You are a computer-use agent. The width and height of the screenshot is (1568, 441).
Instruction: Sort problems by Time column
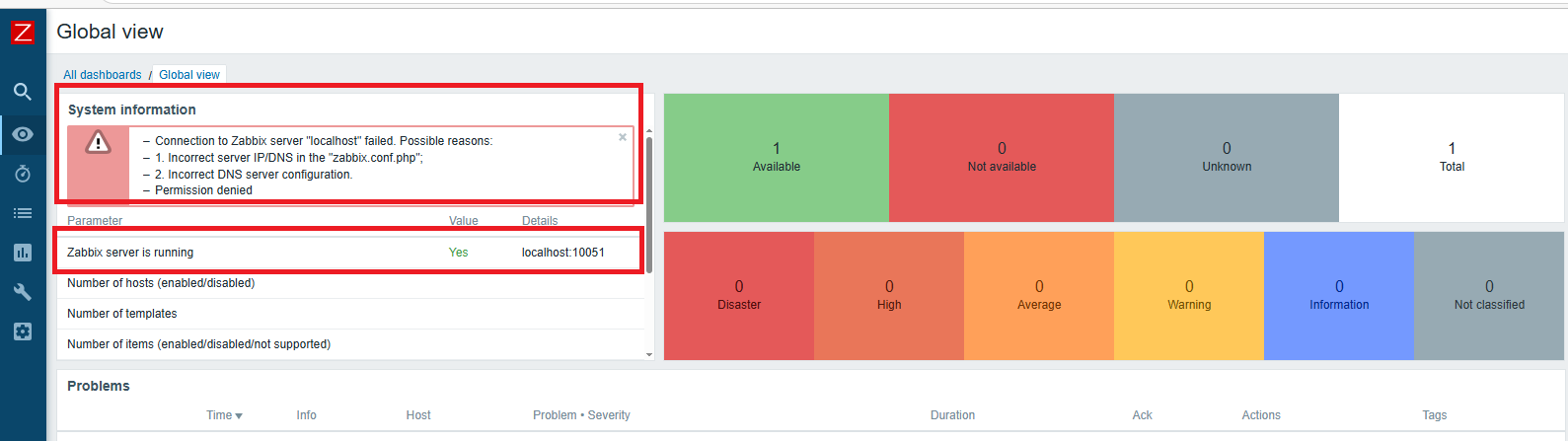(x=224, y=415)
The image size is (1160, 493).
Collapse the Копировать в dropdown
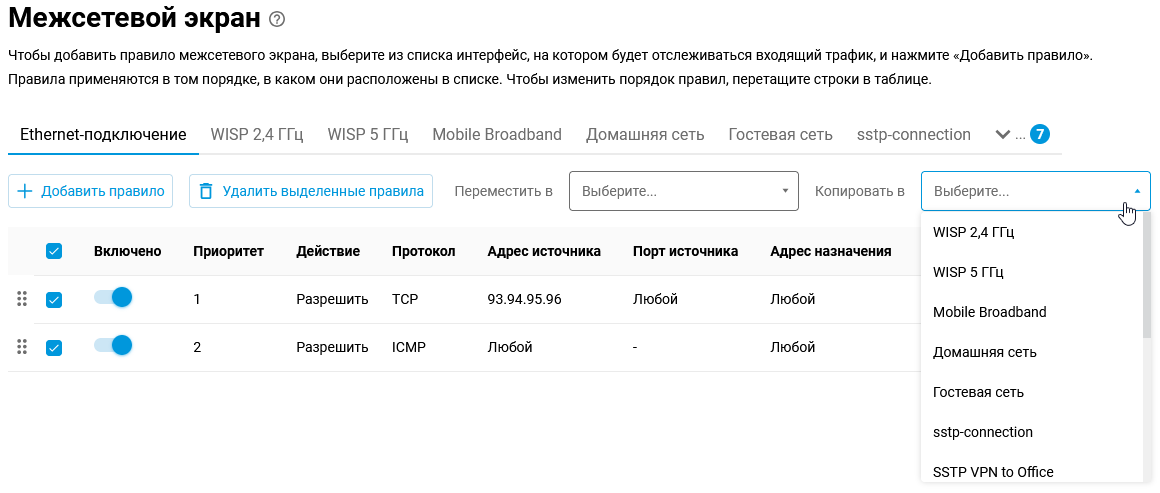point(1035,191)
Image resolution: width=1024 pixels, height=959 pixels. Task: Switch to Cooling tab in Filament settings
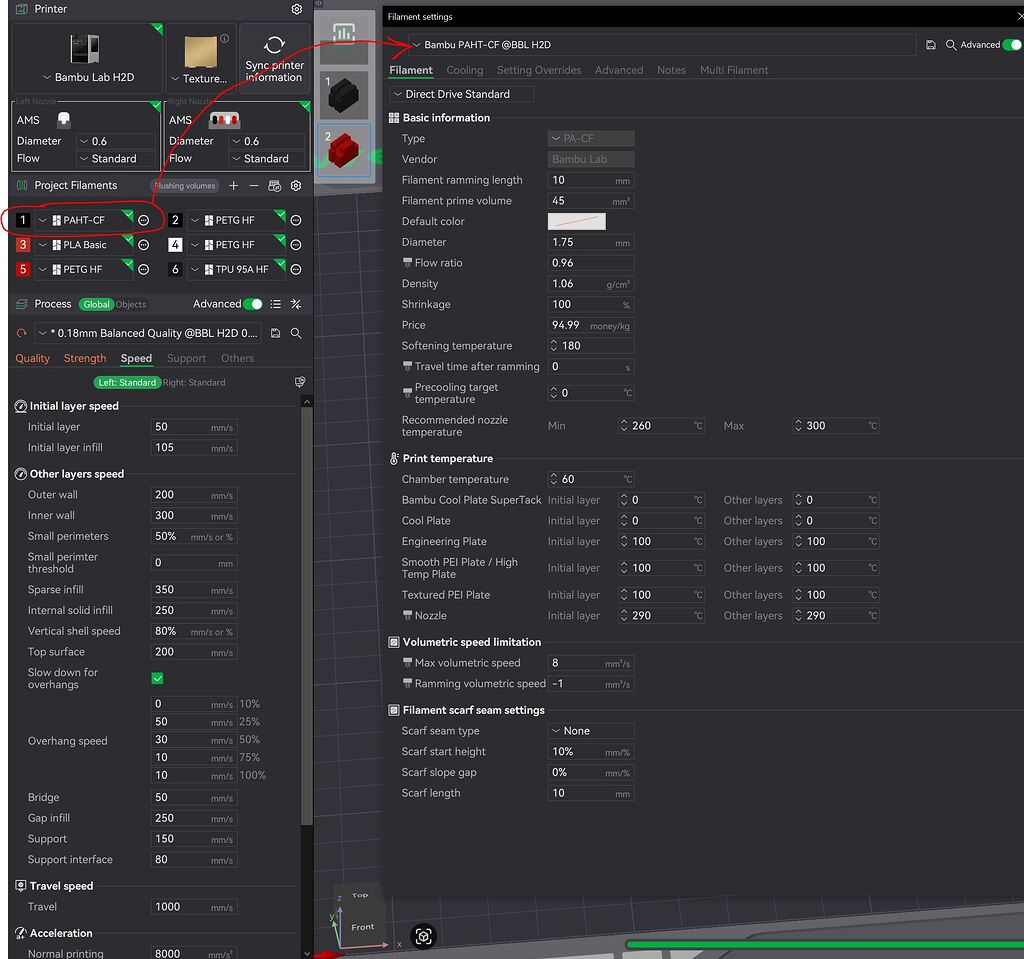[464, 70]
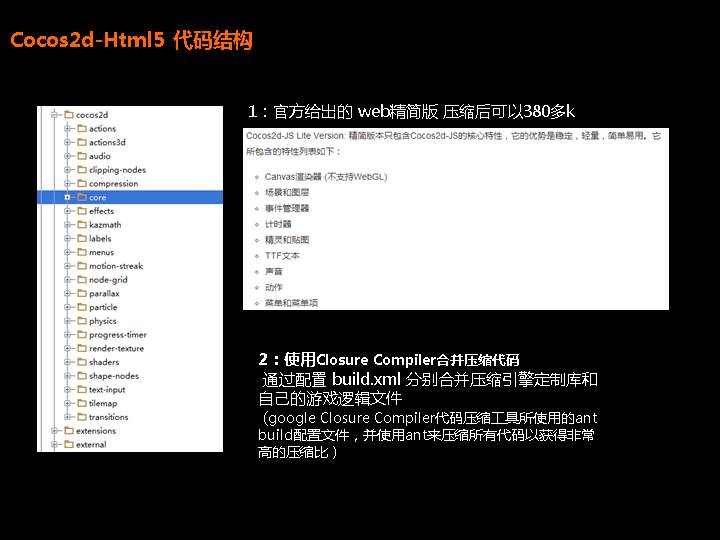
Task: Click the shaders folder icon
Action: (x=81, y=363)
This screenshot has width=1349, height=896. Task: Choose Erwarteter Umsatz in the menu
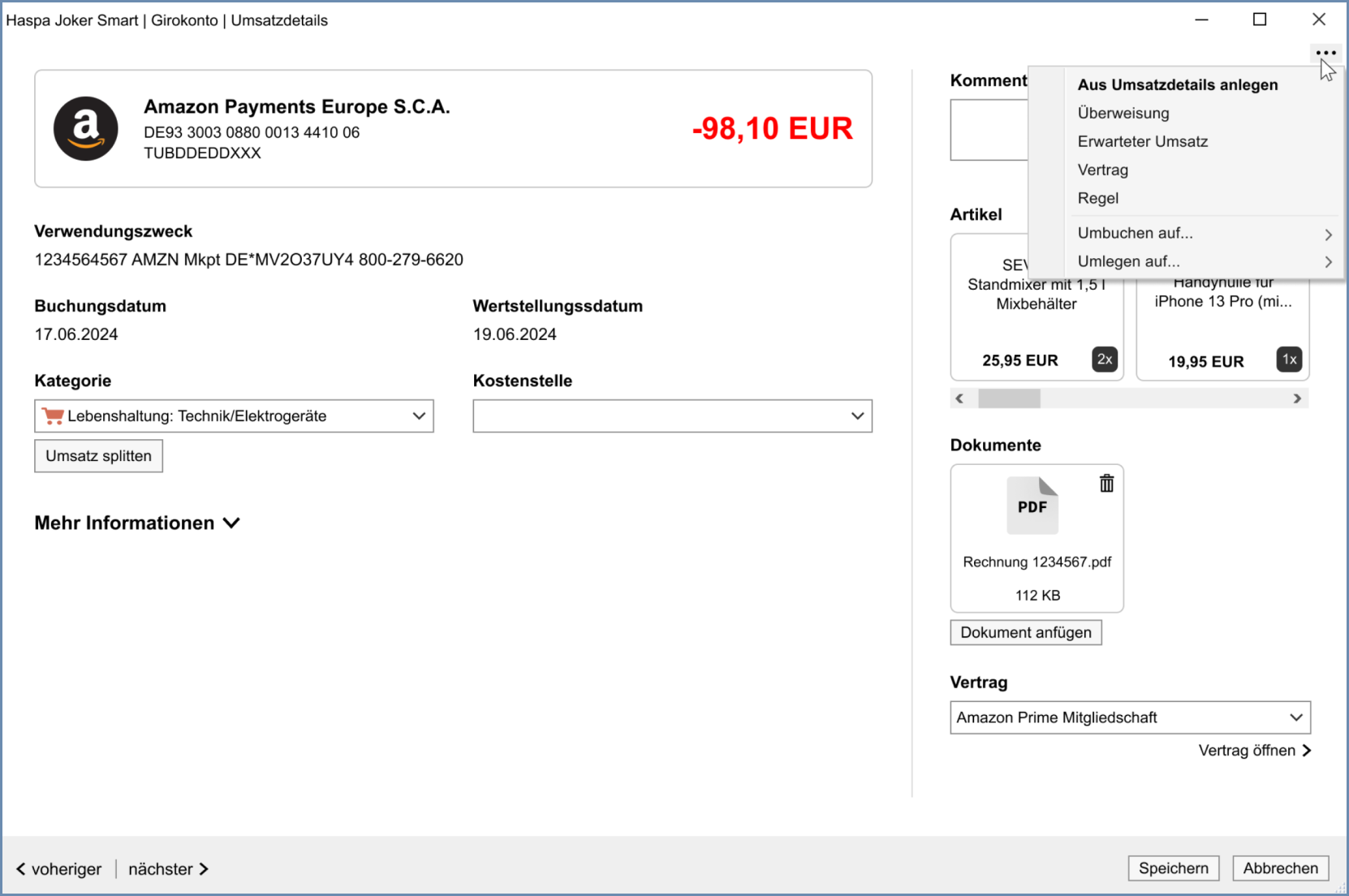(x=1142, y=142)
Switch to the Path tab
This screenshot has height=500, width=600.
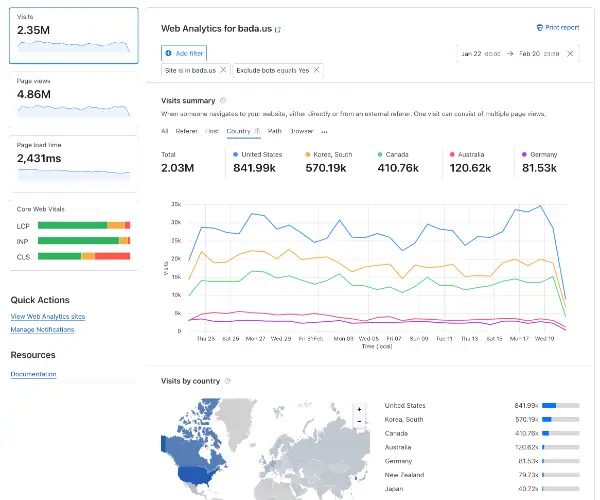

*Work instructions:*
Could you write out all of the material above again with "tab" swapped for "pane" and everything else unchanged, leaving out the pictures?

*Solution below:*
You are a computer-use agent. The width and height of the screenshot is (1568, 441).
Instruction: Sort problems by Time column
(x=224, y=415)
The image size is (1160, 493).
Collapse the Копировать в dropdown
point(1035,191)
Image resolution: width=1024 pixels, height=959 pixels. Task: Switch to Cooling pane in Filament settings
[464, 70]
Task: Click the shaders folder icon
Action: (x=81, y=363)
This screenshot has width=1349, height=896. Task: Choose Erwarteter Umsatz in the menu
(x=1142, y=142)
Switch to the Path pane
This screenshot has height=500, width=600.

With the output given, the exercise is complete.